September 26, 2009

Off and on I've been working on a USB ran application similar in idea to the USB Switchblades found over at Hak5. My main problem is that I never had a set goal of what exactly it was that I wanted the application to do. This caused me to scrap the project multiple times and begin anew. Each of these new attempts also failed due to a lack of an overall goal.

Today, after thinking it over significantly, I came up with four levels of attack that an attacker would likely use on a local system. These four levels are:

1. Privilege Escalation
Before an attacker can do much of anything (install applications, copy certain files, etc), they must first obtain a higher level of access to the system.

2. Obtain Local Information
This is the most common attack done from a USB drive. The idea is to gather system data and copy it over to a folder on the USB drive. The data that is gathered typically includes browser history, passwords, system info, wifi keys, LSA secrets, and so on. With this data, an attacker is able to compromise more than just the local system.

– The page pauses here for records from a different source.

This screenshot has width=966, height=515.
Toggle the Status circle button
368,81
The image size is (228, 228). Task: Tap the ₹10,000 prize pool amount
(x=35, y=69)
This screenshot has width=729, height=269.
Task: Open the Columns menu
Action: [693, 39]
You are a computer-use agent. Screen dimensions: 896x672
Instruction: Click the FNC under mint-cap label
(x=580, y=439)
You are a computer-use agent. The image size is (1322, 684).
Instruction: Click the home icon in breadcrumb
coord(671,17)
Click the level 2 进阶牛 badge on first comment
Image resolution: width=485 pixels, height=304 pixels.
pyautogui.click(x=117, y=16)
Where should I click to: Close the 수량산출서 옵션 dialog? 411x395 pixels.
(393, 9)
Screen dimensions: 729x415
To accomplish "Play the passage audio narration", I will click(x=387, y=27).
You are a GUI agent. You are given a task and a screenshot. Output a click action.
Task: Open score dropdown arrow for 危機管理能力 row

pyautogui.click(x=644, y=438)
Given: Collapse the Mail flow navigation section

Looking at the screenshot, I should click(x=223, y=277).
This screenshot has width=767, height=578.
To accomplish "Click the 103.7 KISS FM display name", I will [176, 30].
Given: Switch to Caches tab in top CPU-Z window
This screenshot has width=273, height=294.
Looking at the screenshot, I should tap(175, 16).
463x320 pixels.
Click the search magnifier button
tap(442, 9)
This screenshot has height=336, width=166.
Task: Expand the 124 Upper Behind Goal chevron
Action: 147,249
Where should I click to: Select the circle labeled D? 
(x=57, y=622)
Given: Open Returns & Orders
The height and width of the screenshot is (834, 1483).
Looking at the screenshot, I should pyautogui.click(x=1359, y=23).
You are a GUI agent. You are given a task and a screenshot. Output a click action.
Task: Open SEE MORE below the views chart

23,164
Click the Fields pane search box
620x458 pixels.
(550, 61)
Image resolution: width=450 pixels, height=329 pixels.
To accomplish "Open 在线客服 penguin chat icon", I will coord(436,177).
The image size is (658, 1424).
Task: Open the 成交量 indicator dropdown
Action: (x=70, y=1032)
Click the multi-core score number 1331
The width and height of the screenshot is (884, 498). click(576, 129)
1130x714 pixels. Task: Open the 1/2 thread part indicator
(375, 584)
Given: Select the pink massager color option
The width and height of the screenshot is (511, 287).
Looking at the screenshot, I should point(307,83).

3. Compromise & Control the Local System
With this attack level, an attacker installs a backdoor into the system, installs the ever so popular USB Hacksaw, turns the system into a zombie node on an elaborate botnet, or whatever their black hearts desire to do. Essentially, the attacker now has some level of control over the system even after they leave.

4. Prepare for Network Ownage
In this level, an attacker gathers data that can help them to compromise other computers on the network. This is done by scanning the network for nodes, port scanning these nodes, capturing packets, etc. With this information the attacker will have an idea of how the network is set up, which they may use later in compromising other systems.

With this four attack levels in mind, I think that I will continue work on this USB tool by implementing all four levels into it. Maybe with at least this basic idea, I won't scrap the project again.